Sharps & Flats

Teen trio Hanson grows up on "This Time Around." But will they still have an audience willing to listen?

Published May 11, 2000 4:00PM (EDT)

"All I care about it is you and me and us and now," lead singer Taylor
Hanson declares on the exuberant new Hanson single "If Only." But it's a
moment of uncharacteristic confidence. Before the song is finished, Taylor
and his brothers are just not certain if they'll have the guts to follow through
on that impulse. "If only I had the guts to feel this way," Taylor sings, and
the joyous music swirling about him lets you know he really hopes he can.
It's just such feelings of fear and uncertainty -- and hope -- that drive the
trio.

Those who've peered beneath the teen group's bubblegum fagade already
know this. Hanson's signature hit, "MMMbop," was about the scary unpredictability
of change, and virtually every cut on the group's powerful multiplatinum
debut, "Middle of Nowhere," was preoccupied with facing an uncertain future.

Many of Hanson's fans, particularly their adult ones, will admit to enjoying
the group only sheepishly, but Hanson's music is unabashed.
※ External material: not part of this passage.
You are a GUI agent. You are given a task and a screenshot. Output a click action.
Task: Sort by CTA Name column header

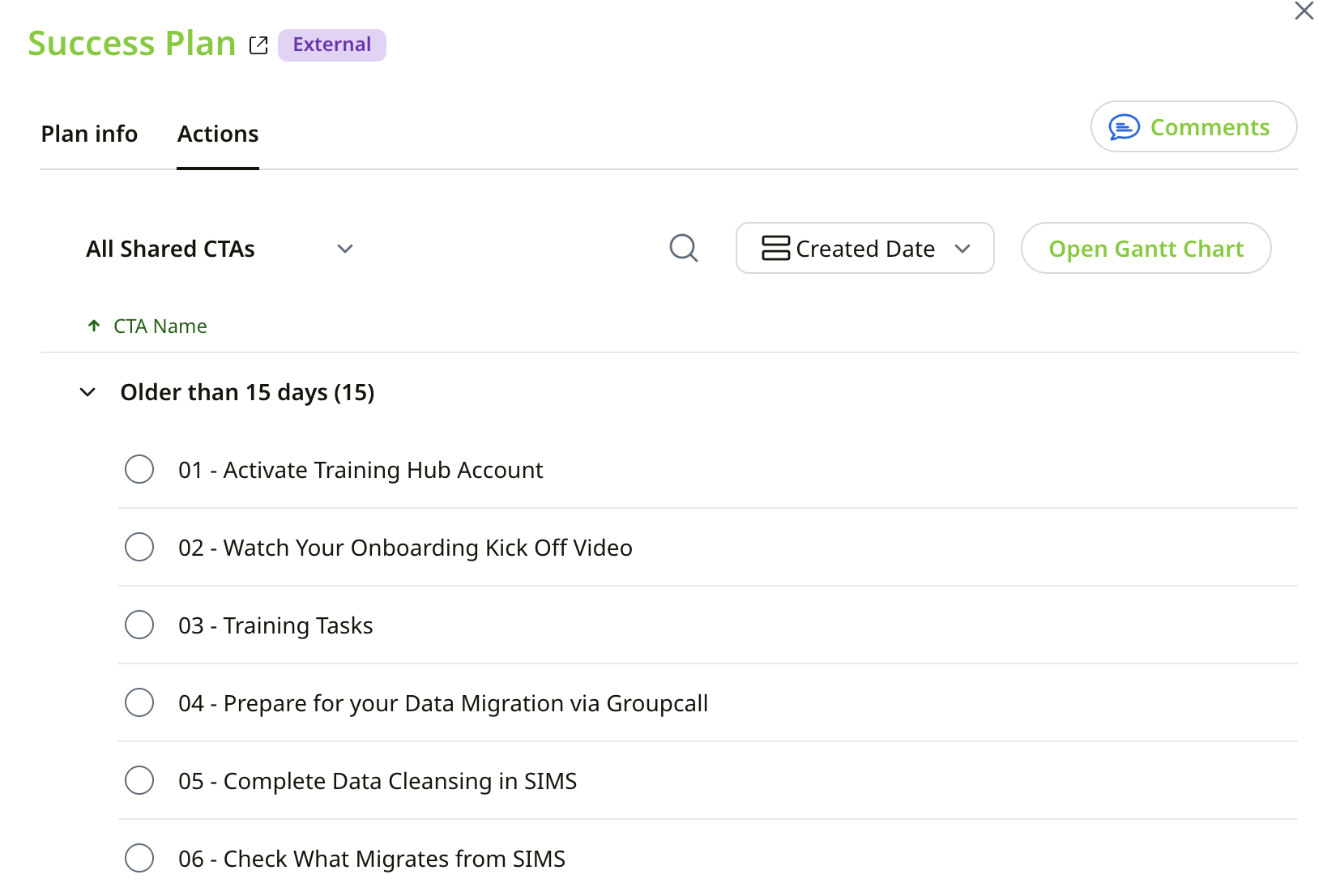pyautogui.click(x=160, y=326)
With songs that looked unblinkingly at runaway kids, universal alienation and the death of a loved one, "Middle
of Nowhere" rejected the notion that Hanson are a mere guilty pleasure. You
could even say that the record's fervent themes argued against the stunted conceptions of
human emotion that lead people to feel guilty about pleasure in the first
place.

If anything, "This Time Around" makes these darker themes more explicit.
The songs have titles like "You Never Know," "If Only" and "Dying to Be
Alive." Isaac, Taylor and Zac -- who all sing and play guitar, keyboards and
drums, respectively -- respond to uncertainty with an expressed
desire to fight, before it's too late, for a life created rather than received. "All
I know is that fear has got to go," Taylor insists on "This Time Around," the
album's marvelous first single. Later, on "Dying to Be Alive," he sings: "We all
come tumbling down/No matter how strong, we all turn to the ground ... you
can't just leave your life to fate." Throughout the song, Taylor's soul-inspired
shouts hit every bit as hard as the lyrics. (Now 17, he's three years older than
he was on the first record, and his voice sounds at least that much more
mature.) Admittedly, Hanson's self-composed songs never arrive at any
conclusions you haven't heard before, but as life lessons go, carpe diem isn't a bad one.

"This Time Around" does find Hanson tinkering, just a bit, with their sound.
Since their debut, teen pop has all but taken over the radio -- a disastrous
turn that's often traced, unfairly, back to Hanson's earlier success. But to
distinguish themselves from Britney Spears and the Backstreet Boys, Hanson
have beefed up their sound. Melodic rock 'n' soul remains the focus, but it's
now executed with blazing guitars (teen bluesman Jonny Lang appears on a
couple of tracks), beefier drums and samples from sometime Beck sidekick DJ
Swamp. Occasionally the changes smack of an attempt at hipster cred, and
sometimes they make an occasional foray into Blues Traveler-ish groove rock
(that band's harmonica-playing frontman, John Popper, is here, too). But
even these missteps -- more senior project than sophomore slump -- are
salvaged by the trio's unerring knack for the irresistible pop chorus.

The biggest disappointments are sonic. The crunchy chords on a wonderful
power-pop number called "Runaway Run," for instance, need to explode out
of the speakers, not dribble. The gospel choir on "Dying to Be Alive" (headed
by Sly & the Family Stone's Rose Stone) should release the song
heavenward, but the voices are buried so far back in the mix that their
ascension feels more rumored than achieved. Time and again, the songs and
their arrangements are spot-on, but then Stephen Lironi's wall-of-sludge
production dulls the effect of the instrumental hooks. (Personal to Isaac,
Taylor and Zac: Next time out, you guys might want to consider someone
like Adam Schmitt to produce a few tracks. Hunt down a copy of his great
1991 album "World So Bright," and you'll hear precisely the blend of
sweet-and-rough you were born to make.)

In other words, "This Time Around" falls prey to some of the very problems
that plague so much current popular music. But in more significant ways,
Hanson rises above their moment: earnest, instead of winking; explicitly
connected to a rock 'n' soul tradition that's supposed to be passi; unafraid
to offer ambivalence, rather than naive happy endings. "If only I had the
guts to feel this way," they sing, and while the boys' future remains a "secret
that no one knows" (as "MMMBop" phrased it), you have to feel optimistic
that guts -- at least of the emotional variety -- aren't going to be an issue.
The more pressing question is whether they'll find an audience with the
courage to really listen.


By David Cantwell

David Cantwell teaches college composition in Kansas City, Mo. He is a contributing editor at No Depression magazine.